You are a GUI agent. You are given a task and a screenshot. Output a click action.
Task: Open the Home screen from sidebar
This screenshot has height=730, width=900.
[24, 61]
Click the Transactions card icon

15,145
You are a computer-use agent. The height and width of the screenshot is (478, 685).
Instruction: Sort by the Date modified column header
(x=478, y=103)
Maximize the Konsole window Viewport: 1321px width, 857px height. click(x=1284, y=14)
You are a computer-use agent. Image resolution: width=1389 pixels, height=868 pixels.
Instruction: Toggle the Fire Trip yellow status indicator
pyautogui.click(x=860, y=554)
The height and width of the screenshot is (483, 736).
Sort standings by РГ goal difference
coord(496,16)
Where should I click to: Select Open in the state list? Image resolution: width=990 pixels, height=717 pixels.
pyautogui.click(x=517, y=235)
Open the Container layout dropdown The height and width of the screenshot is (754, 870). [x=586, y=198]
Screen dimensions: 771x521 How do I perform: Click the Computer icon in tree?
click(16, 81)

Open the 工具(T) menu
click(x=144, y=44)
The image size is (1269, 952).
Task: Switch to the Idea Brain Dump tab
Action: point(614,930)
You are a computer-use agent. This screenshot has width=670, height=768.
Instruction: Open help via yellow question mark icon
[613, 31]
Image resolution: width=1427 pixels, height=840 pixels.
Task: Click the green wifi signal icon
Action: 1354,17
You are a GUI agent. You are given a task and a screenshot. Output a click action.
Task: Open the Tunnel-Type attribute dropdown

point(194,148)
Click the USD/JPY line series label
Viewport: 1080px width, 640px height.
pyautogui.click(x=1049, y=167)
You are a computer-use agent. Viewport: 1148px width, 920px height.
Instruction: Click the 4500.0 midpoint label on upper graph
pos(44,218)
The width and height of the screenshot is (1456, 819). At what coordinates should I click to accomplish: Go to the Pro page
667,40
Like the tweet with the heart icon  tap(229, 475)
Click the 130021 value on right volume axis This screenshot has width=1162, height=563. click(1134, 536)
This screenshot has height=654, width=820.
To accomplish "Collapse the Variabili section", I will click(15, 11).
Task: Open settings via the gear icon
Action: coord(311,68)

Instructions to follow:
Begin at the line containing "You are a computer-use agent. This" and reproduce each line through the end of the records above.

Answer for this exercise:
You are a computer-use agent. This screenshot has width=670, height=768.
Instruction: Open help via yellow question mark icon
[613, 31]
Image resolution: width=1427 pixels, height=840 pixels.
Task: Click the green wifi signal icon
Action: 1354,17
You are a GUI agent. You are given a task and a screenshot. Output a click action.
Task: Open the Tunnel-Type attribute dropdown

point(194,148)
Click the USD/JPY line series label
Viewport: 1080px width, 640px height.
pyautogui.click(x=1049, y=167)
You are a computer-use agent. Viewport: 1148px width, 920px height.
Instruction: Click the 4500.0 midpoint label on upper graph
pos(44,218)
The width and height of the screenshot is (1456, 819). At what coordinates should I click to accomplish: Go to the Pro page
667,40
Like the tweet with the heart icon  tap(229, 475)
Click the 130021 value on right volume axis This screenshot has width=1162, height=563. click(1134, 536)
This screenshot has height=654, width=820.
To accomplish "Collapse the Variabili section", I will click(15, 11).
Task: Open settings via the gear icon
Action: coord(311,68)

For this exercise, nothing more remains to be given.